> **WHAT IS BEING ASKED**:
Render the entries as a Markdown table with columns Row and Line. Begin at the line that contains "The image size is (750, 563).", continue through the end of the entries, skip blank lines, and leave the pictures out.

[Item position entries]
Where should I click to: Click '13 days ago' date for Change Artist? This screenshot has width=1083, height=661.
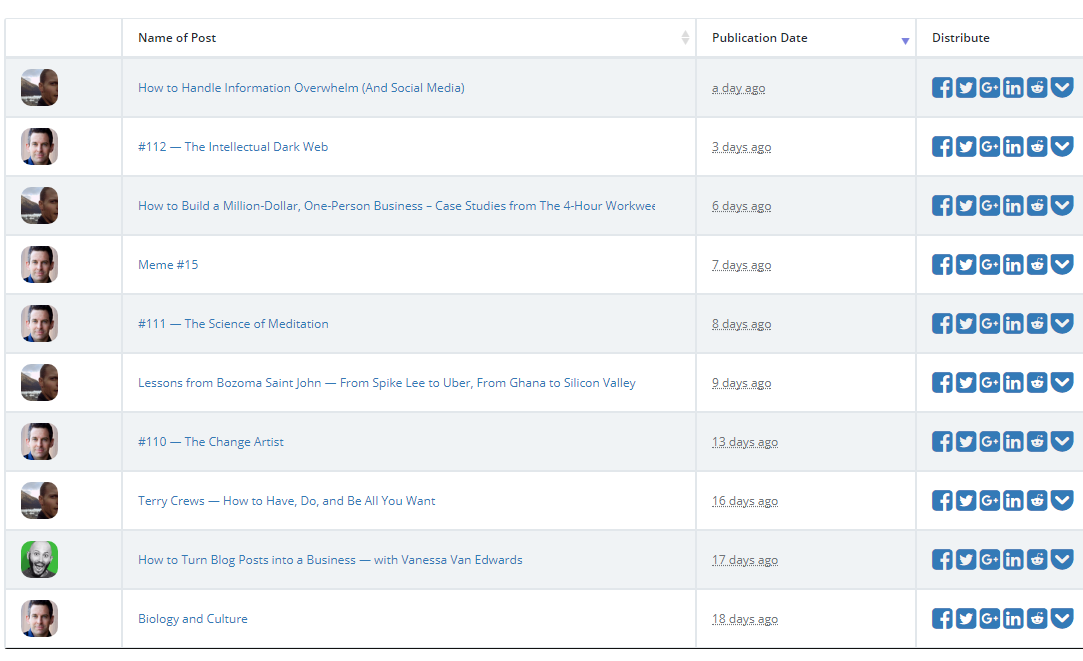(745, 442)
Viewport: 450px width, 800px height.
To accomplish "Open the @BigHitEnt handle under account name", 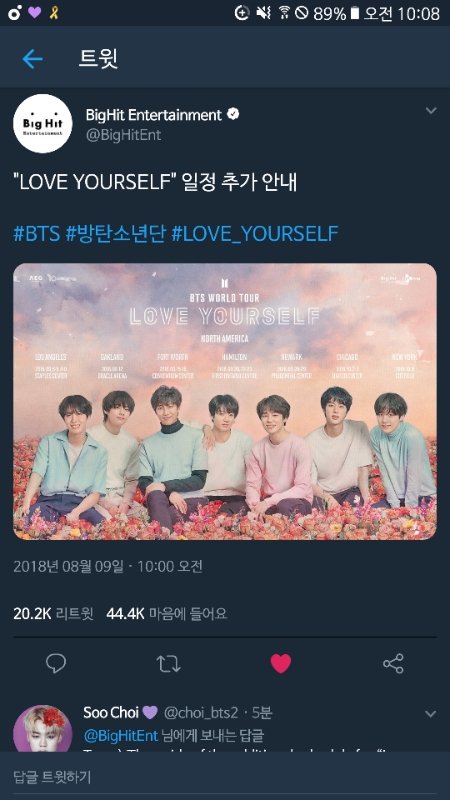I will 123,135.
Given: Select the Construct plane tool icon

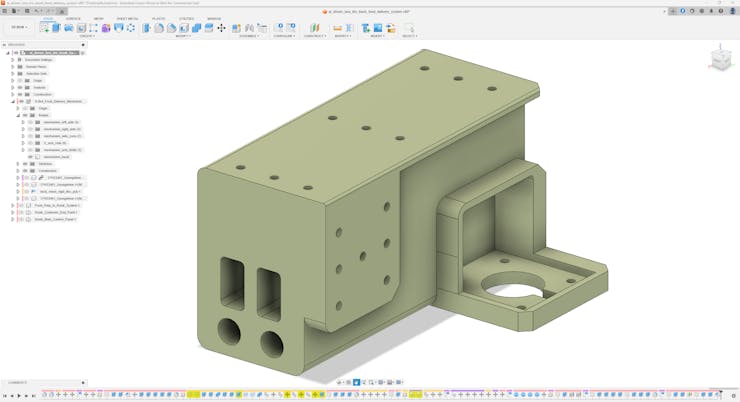Looking at the screenshot, I should click(x=313, y=28).
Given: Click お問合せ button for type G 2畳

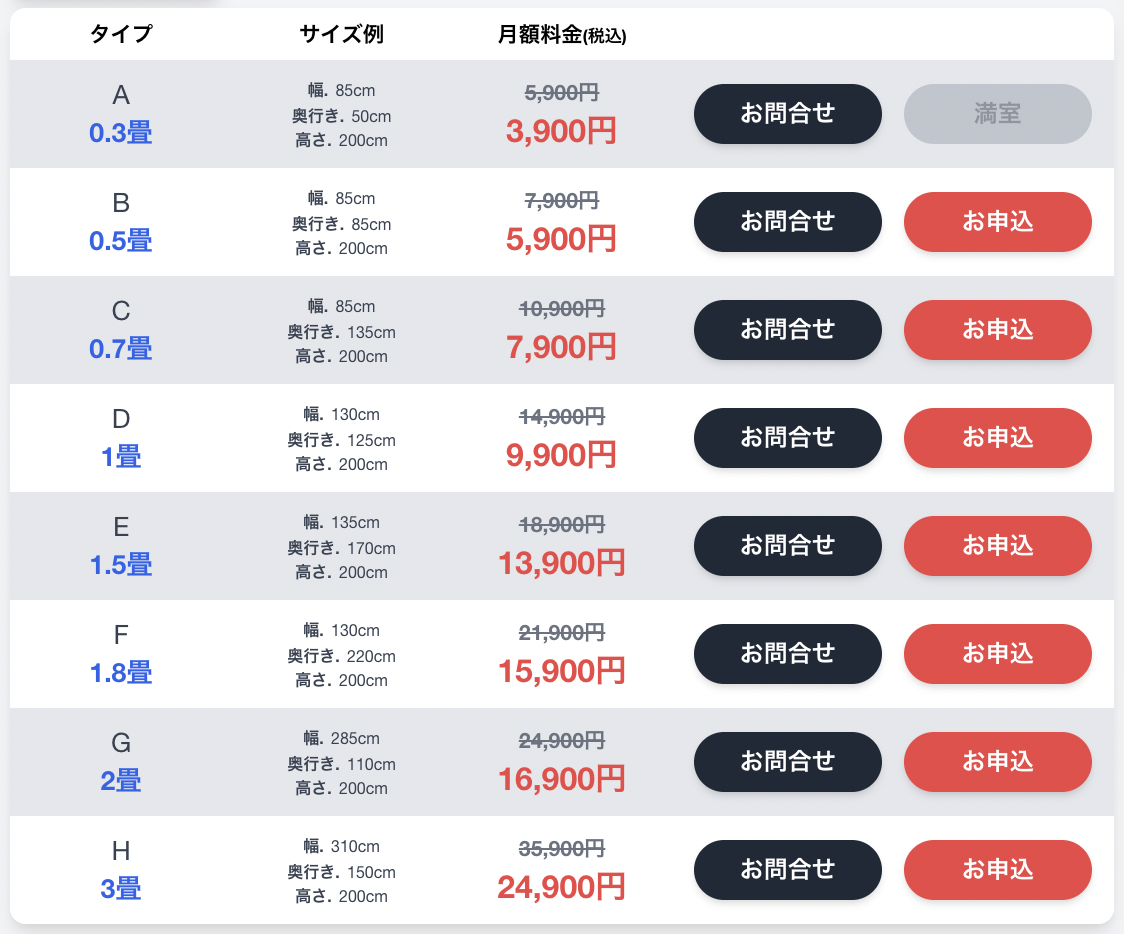Looking at the screenshot, I should (788, 762).
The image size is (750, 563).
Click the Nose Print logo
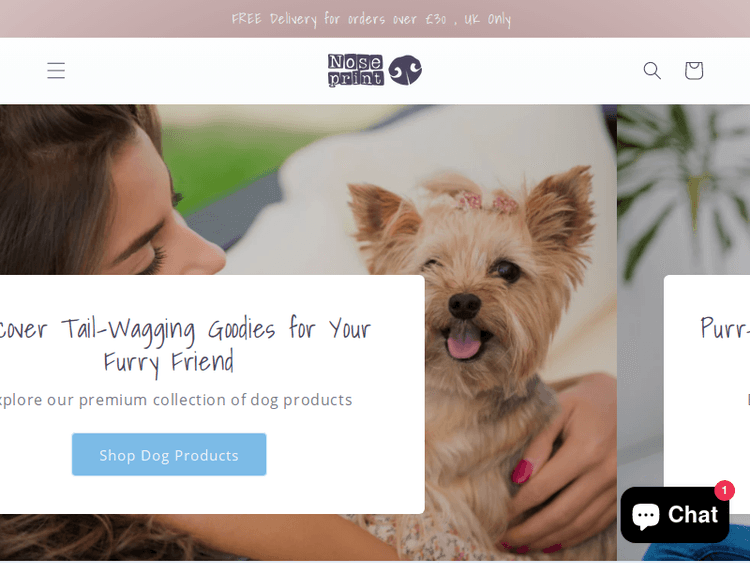pos(375,70)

> **CORRECT OUTPUT**:
| Row | Line |
|---|---|
| 1 | The image size is (750, 563). |
| 2 | Click the Nose Print logo |
| 3 | pos(375,70) |